The tax-reform proposal moving through the U.S. Senate would hobble—and potentially cripple—the supply of tax-equity investment, an esoteric but critical source of clean-energy finance.
About half the companies that invest in tax equity for solar farms, and a majority of wind investors, may find the new tax policies make these deals irrelevant, according to John Marciano, co-head of project finance at Akin Gump Strauss Hauer Feld LLP.
That poses a threat to the tax-equity market, which is expected to reach $12 billion this year up from $7.3 billion in 2013, according to Bloomberg New Energy Finance. The financing format accounted for about 21 percent of the $58.5 billion of total U.S. renewable-energy investment in 2016.
“It literally will grind our industry to a halt,” Marciano said. “Developers would be fighting for the few remaining investors.”
Tax Credits
In tax-equity deals, renewable-energy developers sell portions of their projects’ tax credits to corporations—often banks and some insurance companies—that can apply the credits to their own tax bills.

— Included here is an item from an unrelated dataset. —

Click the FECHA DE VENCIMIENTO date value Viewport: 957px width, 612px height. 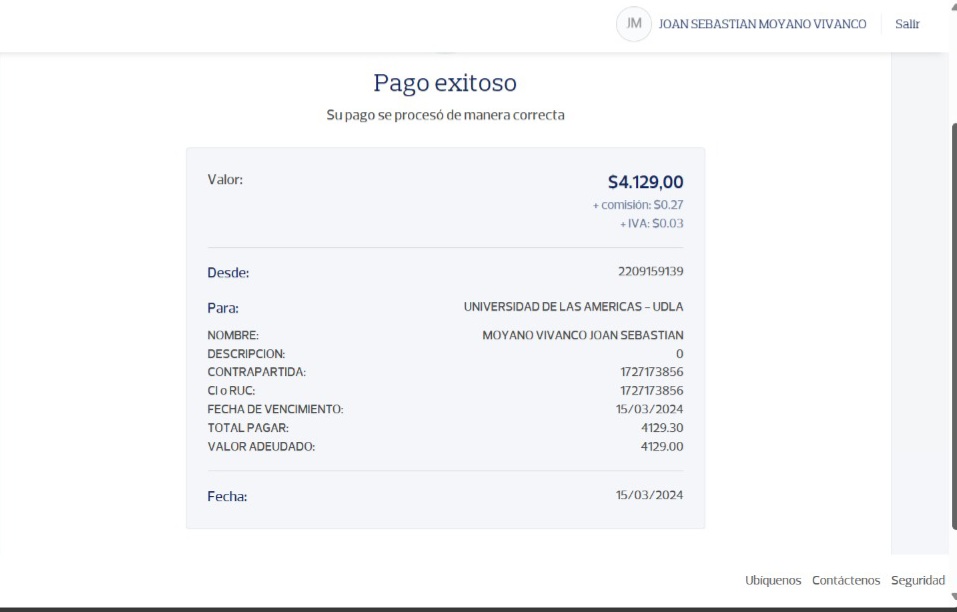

Most tax-equity investors are multinational companies and the issue now is that the Senate version of the tax-reform bill includes a provision that imposes a minimum tax on these companies’ foreign transactions. If they have to pay a minimum tax, they may no longer have any need for the credits acquired through tax-equity deals.
The wind and solar industries have been bracing for tax reform since President Donald Trump’s surprise election. Analysts initially warned that lowering corporate tax rates, still a key component of the bill, may deplete interest in tax-equity deals because companies with lower tax bills would have less interest in buying tax credits from renewable-energy developers. The proposal from Senate Republicans, with its minimum foreign tax provision, was something unexpected.
“It would be draconian for tax-equity investors with foreign parents,” said David Burton, who leads Mayer Brown LLP’s renewable-energy group in New York.